A pocas horas de asumir el poder, el presidente electo José Raúl Mulino, llegó a la provincia del Darién en donde enfrentará uno de sus principales desafíos: la incesante migración hacia Estados Unidos.
Mulino ha prometido desde su campaña que lo llevó a ganar las elecciones en mayo que buscará cerrar el corredor selvático con Colombia, por donde cruzaron el año pasado más de medio millón de migrantes y más de 186.000 lo han hecho en lo que va de 2024; en su mayoría, venezolanos, ecuatorianos, colombianos y chinos.
Mulino también ha dicho que repatriaría a los migrantes que sigan cruzando el Darién, aunque los expertos consideran que sería una tarea difícil y que sólo lograría deportar a un porcentaje mínimo cada día, además de lo costosa que sería la operación.
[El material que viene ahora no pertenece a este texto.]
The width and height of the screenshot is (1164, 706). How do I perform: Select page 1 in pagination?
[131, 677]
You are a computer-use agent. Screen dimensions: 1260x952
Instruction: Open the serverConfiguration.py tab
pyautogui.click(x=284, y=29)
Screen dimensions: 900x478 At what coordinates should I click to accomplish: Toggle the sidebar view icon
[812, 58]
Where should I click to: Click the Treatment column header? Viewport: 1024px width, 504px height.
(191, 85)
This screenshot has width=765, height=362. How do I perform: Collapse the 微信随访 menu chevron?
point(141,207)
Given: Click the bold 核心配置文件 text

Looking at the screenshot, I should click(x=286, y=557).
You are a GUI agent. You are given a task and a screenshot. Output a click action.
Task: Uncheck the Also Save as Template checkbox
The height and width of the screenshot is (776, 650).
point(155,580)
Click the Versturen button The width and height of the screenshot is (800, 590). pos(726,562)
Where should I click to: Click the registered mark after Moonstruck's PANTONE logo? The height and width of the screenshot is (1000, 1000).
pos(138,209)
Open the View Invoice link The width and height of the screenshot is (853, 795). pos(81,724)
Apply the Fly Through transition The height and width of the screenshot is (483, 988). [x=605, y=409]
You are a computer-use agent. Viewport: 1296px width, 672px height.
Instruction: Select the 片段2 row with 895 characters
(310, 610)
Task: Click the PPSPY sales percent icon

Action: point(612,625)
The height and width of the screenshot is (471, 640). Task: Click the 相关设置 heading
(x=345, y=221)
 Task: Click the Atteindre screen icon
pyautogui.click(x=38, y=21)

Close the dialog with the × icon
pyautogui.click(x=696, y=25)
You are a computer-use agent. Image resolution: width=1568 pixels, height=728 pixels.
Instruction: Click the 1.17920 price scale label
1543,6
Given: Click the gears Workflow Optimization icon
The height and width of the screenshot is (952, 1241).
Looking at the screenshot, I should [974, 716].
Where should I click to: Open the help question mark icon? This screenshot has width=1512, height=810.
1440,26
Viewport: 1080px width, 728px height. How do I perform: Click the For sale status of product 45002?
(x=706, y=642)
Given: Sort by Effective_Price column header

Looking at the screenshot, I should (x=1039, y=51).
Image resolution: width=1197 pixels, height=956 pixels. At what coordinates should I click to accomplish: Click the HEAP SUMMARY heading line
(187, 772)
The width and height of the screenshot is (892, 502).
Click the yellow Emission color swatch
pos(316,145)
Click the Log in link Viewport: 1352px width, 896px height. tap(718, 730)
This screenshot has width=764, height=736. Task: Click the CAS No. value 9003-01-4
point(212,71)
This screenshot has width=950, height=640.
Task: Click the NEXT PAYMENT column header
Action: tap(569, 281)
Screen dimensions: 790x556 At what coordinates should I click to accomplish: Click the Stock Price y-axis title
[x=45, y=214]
El nuevo mandatario nacional ha dejado entrever que buscaría acuerdos con Estados Unidos en esos esfuerzos en momentos en que persisten las denuncias de abusos, violaciones a los derechos humanos y testimonios de muertes por esa ruta. El secretario de Seguridad Nacional de Estados Unidos, Alejandro Mayorkas, estará en su toma de posesión el lunes.